The phenomenon is called a "fetus-in-fetus" and although extremely rare, it has happened previously. The Times reports that this type of birth was described in a British medical journal in 1808 and has happened more recently in India, Indonesia and Singapore.

Dr. Miguel Parra-Saavedra, a high-risk pregnancy specialist in Baranquilla, Colombia first saw the mother, Monica Vega, five weeks before she was due to give birth, the Times said. Vega was referred to him because her obstetrician thought her fetus had a cyst on its liver.

Instead, Dr. Parra-Saavedra discovered that the "cyst" was actually a tiny infant with its own umbilical cord that took nourishment from the larger infant.

“I told the mother, and she said, ‘What? No, doctor, this is impossible,’" Dr. Parra-Saavedra said, according to the Times. “But I explained step by step, and she understood.”
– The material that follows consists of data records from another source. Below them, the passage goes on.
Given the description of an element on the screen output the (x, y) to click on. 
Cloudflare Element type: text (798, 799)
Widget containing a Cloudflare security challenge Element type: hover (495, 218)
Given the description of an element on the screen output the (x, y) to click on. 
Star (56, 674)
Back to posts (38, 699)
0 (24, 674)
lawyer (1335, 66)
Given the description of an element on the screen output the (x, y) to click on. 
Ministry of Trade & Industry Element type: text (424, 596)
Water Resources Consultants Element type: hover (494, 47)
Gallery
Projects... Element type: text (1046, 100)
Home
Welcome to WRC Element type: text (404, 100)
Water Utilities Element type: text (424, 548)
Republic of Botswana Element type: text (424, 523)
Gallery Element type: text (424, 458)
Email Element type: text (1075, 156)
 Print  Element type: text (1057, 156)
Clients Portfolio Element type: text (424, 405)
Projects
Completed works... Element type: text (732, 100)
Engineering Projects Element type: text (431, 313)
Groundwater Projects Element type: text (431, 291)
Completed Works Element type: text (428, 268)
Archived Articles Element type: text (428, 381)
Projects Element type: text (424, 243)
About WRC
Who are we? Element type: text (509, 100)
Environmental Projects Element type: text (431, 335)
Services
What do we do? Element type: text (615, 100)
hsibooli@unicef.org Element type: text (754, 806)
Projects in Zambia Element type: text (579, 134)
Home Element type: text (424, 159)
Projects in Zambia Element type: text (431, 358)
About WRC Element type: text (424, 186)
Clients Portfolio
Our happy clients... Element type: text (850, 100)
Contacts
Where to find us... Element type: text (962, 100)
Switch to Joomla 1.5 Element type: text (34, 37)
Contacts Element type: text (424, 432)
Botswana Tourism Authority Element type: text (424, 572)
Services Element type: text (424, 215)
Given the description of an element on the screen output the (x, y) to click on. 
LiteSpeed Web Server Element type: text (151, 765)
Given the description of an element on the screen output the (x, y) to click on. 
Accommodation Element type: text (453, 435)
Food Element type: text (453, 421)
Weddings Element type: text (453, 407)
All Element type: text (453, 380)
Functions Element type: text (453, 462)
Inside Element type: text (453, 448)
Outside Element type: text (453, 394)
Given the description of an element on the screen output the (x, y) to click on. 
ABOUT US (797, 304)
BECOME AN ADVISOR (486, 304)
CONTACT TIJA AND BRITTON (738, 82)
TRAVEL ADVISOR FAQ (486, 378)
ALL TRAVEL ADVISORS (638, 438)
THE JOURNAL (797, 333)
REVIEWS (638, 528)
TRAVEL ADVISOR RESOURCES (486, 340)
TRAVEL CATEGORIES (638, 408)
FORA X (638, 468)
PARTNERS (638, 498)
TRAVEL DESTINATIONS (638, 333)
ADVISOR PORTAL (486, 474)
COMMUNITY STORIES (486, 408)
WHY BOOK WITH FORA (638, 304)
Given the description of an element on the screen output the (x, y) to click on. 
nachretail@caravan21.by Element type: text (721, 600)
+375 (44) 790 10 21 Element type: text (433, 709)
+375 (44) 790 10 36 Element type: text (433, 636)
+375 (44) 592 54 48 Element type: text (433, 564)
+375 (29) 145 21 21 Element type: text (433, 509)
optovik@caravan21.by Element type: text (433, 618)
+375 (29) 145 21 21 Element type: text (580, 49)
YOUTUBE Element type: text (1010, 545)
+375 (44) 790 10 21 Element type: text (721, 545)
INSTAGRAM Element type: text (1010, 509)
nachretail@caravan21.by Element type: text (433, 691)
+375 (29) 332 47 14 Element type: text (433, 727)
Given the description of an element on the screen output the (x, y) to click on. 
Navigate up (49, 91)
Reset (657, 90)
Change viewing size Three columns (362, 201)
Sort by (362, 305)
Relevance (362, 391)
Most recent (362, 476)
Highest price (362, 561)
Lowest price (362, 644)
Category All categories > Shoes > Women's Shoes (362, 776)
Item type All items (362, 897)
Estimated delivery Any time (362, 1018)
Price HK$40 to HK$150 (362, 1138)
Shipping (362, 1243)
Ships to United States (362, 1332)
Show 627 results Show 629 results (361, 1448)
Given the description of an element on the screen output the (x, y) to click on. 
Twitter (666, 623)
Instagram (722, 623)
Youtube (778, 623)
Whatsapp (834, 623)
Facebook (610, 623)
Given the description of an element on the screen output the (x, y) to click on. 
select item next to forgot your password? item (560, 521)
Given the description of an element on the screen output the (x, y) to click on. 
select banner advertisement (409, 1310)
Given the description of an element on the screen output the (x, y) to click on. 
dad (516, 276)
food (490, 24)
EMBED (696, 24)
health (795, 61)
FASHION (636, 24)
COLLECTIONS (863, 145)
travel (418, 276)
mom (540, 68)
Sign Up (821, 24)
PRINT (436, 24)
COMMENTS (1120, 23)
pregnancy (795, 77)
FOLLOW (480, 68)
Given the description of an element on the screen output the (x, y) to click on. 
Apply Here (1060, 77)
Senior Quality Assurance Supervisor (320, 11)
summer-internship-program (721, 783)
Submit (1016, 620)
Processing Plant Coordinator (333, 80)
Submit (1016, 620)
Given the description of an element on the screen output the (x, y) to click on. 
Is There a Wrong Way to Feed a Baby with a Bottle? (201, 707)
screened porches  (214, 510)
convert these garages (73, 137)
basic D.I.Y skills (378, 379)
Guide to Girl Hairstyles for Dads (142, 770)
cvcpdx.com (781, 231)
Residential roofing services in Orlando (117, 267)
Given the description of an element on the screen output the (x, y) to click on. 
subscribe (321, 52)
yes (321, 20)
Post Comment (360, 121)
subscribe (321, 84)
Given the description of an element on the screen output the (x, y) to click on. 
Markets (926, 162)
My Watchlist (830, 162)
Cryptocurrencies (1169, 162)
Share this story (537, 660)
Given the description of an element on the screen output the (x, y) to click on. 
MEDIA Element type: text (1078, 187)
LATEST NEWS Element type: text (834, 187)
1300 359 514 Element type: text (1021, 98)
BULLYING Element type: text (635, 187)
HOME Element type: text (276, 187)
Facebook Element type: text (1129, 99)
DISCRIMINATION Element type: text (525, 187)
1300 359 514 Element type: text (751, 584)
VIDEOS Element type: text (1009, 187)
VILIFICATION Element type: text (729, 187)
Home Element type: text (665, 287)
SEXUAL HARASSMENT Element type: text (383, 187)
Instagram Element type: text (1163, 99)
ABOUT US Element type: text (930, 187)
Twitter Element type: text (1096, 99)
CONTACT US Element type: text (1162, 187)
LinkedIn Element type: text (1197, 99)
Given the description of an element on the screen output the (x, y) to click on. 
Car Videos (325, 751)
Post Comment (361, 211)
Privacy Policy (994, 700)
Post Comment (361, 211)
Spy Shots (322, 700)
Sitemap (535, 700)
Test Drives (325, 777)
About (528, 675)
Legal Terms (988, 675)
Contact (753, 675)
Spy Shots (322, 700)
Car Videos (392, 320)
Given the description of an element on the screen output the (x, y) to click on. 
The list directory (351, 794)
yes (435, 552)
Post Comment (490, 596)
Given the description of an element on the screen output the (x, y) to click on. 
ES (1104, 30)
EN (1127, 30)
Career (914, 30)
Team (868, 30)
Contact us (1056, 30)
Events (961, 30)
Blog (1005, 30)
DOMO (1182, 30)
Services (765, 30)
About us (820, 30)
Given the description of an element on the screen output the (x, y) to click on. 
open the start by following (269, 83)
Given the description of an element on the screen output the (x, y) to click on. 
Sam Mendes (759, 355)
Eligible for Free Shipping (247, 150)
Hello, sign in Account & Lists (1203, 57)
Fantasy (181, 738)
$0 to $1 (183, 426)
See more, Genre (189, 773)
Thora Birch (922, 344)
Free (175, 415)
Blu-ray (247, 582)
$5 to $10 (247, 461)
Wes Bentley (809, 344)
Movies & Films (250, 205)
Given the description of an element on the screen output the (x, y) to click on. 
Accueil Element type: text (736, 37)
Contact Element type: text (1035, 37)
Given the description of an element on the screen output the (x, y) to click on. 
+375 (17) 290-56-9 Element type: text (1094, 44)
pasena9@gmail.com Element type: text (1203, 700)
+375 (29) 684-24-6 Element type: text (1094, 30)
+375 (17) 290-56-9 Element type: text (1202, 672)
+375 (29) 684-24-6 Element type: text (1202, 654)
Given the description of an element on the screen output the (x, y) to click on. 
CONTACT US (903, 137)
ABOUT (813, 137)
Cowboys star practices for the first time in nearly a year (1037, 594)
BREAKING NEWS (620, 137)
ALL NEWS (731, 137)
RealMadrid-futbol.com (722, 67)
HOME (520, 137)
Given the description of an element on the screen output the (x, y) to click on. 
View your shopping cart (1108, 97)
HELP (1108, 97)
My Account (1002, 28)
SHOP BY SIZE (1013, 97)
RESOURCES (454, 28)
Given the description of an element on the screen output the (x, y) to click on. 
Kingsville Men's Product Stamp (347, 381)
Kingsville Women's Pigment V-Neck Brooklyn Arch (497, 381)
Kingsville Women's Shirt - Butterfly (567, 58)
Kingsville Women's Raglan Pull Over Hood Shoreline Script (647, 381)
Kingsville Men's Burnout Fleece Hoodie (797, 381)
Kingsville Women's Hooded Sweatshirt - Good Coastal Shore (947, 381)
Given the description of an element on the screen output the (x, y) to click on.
Vega delivered her baby on February 22 by Caesarean section and the next day, doctors performed laparoscopic surgery on the newborn infant, Itzamara, to remove the fetal twin.

Dr. Parra-Saavedra said that the fetal twin was two inches long and had a partially formed head and limbs but no brain or heart.

According to the Times, doctors believe that the fetus-in-fetus condition forms when twin embryos fail to completely divide and the larger one then wraps around the smaller one. Since the smaller fetus takes nourishment from the bigger one, it is called a parasitic twin.

Dr. Parra-Saavedra said that Izamara is doing well, the Times reported. “She has a little scar on her abdomen, but she is a normal baby now except that the whole world is talking about her.”